Task to carry out
Reproduce the items below unchanged, beginning at the line that contains "Task: Click the Update button" and stopping after the line that contains "coord(198,40)".

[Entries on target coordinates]
———

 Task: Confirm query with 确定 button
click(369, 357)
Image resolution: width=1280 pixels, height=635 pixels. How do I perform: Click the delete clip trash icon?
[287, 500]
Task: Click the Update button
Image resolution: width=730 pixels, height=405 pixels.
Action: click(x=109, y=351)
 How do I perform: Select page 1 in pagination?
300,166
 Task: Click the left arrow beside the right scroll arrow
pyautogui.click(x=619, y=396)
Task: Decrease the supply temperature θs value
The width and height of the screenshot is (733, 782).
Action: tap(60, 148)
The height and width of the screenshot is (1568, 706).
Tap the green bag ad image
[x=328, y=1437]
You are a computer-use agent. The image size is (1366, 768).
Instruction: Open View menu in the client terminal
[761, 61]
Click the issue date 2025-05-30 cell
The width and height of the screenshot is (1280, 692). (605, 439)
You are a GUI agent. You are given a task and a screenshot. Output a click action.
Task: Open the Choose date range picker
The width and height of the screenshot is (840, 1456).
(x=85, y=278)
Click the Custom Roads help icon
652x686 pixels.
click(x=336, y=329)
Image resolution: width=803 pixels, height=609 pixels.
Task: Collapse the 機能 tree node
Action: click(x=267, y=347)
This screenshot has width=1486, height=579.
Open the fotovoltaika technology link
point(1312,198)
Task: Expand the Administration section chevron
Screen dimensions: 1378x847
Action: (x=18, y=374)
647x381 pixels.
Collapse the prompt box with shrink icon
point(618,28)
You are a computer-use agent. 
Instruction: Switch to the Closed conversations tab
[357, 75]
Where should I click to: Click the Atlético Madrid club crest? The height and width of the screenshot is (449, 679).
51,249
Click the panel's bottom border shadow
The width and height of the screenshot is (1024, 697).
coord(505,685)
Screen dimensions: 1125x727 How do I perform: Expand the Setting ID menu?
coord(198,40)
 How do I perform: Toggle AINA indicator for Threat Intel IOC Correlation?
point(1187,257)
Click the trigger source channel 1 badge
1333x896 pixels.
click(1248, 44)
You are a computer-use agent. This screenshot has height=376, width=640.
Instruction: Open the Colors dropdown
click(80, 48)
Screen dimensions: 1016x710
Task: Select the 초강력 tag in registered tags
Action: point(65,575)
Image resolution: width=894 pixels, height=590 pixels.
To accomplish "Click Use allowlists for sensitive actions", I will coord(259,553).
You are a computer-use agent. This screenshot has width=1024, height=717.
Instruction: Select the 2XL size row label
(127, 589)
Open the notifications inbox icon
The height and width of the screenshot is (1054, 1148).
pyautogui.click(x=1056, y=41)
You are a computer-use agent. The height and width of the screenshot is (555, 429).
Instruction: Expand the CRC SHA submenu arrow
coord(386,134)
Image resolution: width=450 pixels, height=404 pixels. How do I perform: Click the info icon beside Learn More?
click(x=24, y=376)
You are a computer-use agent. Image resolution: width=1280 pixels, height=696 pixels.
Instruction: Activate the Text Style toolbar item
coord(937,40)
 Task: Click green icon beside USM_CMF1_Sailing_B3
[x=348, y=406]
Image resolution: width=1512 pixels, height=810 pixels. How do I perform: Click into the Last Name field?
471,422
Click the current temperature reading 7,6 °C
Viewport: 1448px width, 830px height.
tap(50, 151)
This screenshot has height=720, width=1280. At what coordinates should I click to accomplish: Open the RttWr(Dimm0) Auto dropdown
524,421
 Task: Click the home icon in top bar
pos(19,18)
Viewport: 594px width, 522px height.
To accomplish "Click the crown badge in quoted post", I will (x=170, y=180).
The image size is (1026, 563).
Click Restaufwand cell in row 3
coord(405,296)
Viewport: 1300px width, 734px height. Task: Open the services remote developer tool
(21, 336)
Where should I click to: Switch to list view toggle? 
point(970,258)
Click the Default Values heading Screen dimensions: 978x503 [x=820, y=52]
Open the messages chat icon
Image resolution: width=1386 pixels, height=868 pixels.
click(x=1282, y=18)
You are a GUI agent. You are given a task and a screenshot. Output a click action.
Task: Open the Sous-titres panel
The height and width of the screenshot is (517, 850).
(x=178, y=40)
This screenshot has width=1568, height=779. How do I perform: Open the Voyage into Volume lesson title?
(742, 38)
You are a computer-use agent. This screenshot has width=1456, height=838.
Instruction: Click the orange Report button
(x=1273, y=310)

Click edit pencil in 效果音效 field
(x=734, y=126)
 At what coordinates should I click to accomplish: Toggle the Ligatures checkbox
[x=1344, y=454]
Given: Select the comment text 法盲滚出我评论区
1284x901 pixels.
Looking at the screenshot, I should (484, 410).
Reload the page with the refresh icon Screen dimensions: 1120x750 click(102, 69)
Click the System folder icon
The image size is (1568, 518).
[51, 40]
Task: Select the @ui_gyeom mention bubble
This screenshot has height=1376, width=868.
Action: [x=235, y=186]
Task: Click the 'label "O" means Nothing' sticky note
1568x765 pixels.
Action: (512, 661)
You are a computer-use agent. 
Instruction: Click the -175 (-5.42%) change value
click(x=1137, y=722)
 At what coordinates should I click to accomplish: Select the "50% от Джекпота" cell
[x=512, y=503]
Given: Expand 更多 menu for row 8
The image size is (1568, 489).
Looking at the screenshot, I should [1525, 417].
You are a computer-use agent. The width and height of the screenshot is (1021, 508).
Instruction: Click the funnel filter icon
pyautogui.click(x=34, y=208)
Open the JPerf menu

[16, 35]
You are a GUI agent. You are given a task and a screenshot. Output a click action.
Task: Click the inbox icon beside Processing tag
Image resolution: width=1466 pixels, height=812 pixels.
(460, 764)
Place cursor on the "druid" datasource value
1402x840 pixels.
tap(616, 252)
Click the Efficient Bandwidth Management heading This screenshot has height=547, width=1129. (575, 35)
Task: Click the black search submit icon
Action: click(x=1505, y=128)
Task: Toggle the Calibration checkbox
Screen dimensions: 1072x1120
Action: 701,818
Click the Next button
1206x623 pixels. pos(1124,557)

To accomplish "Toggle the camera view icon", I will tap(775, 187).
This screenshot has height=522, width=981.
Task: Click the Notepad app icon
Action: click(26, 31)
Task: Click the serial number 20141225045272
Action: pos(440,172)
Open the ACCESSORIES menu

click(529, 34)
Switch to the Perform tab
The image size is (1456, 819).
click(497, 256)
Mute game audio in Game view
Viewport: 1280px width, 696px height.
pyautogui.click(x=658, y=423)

———

Response below
Task: Click the Update button
Image resolution: width=730 pixels, height=405 pixels.
Action: click(x=109, y=351)
 How do I perform: Select page 1 in pagination?
300,166
 Task: Click the left arrow beside the right scroll arrow
pyautogui.click(x=619, y=396)
Task: Decrease the supply temperature θs value
The width and height of the screenshot is (733, 782).
Action: tap(60, 148)
The height and width of the screenshot is (1568, 706).
Tap the green bag ad image
[x=328, y=1437]
You are a computer-use agent. The image size is (1366, 768).
Instruction: Open View menu in the client terminal
[761, 61]
Click the issue date 2025-05-30 cell
The width and height of the screenshot is (1280, 692). (605, 439)
You are a GUI agent. You are given a task and a screenshot. Output a click action.
Task: Open the Choose date range picker
The width and height of the screenshot is (840, 1456).
(x=85, y=278)
Click the Custom Roads help icon
652x686 pixels.
click(x=336, y=329)
Image resolution: width=803 pixels, height=609 pixels.
Task: Collapse the 機能 tree node
Action: click(x=267, y=347)
This screenshot has width=1486, height=579.
Open the fotovoltaika technology link
point(1312,198)
Task: Expand the Administration section chevron
Screen dimensions: 1378x847
Action: (x=18, y=374)
647x381 pixels.
Collapse the prompt box with shrink icon
point(618,28)
You are a computer-use agent. 
Instruction: Switch to the Closed conversations tab
[357, 75]
Where should I click to: Click the Atlético Madrid club crest? The height and width of the screenshot is (449, 679).
51,249
Click the panel's bottom border shadow
The width and height of the screenshot is (1024, 697).
coord(505,685)
Screen dimensions: 1125x727 How do I perform: Expand the Setting ID menu?
coord(198,40)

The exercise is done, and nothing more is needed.